_Problem details_
What are the lines from the one containing "Task: Select caption" through the last line of the records below? Return them exactly, leaving out pictures.

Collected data
---+---

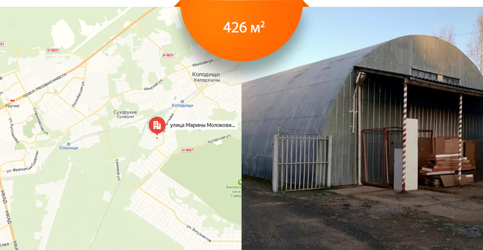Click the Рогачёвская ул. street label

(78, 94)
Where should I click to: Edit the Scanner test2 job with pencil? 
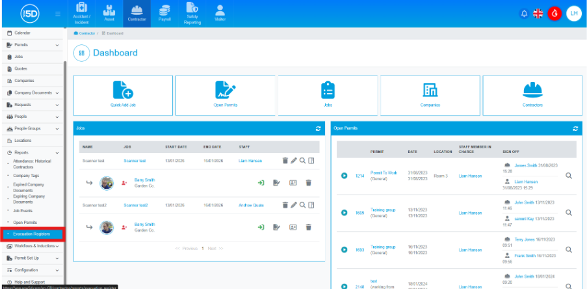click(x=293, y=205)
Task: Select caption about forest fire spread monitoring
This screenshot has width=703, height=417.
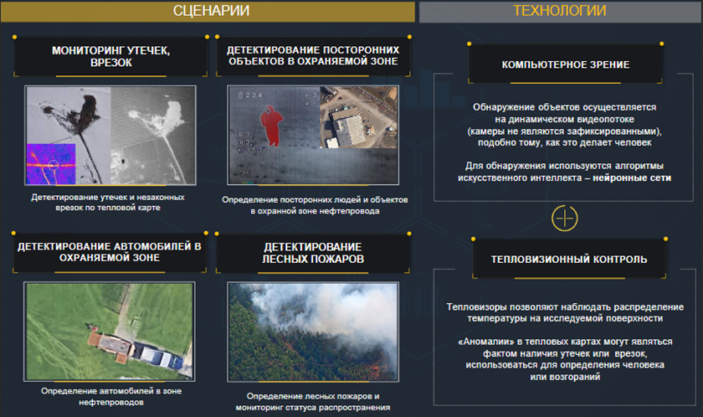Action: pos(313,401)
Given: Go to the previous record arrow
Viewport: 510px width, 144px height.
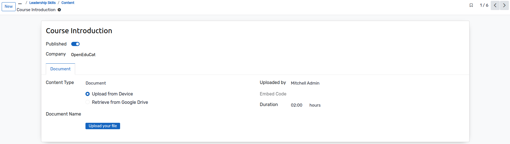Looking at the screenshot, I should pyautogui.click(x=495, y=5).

---+---

_Exercise solution_
Task: Select caption about forest fire spread monitoring
This screenshot has width=703, height=417.
Action: pos(313,401)
Given: Go to the previous record arrow
Viewport: 510px width, 144px height.
Looking at the screenshot, I should pyautogui.click(x=495, y=5).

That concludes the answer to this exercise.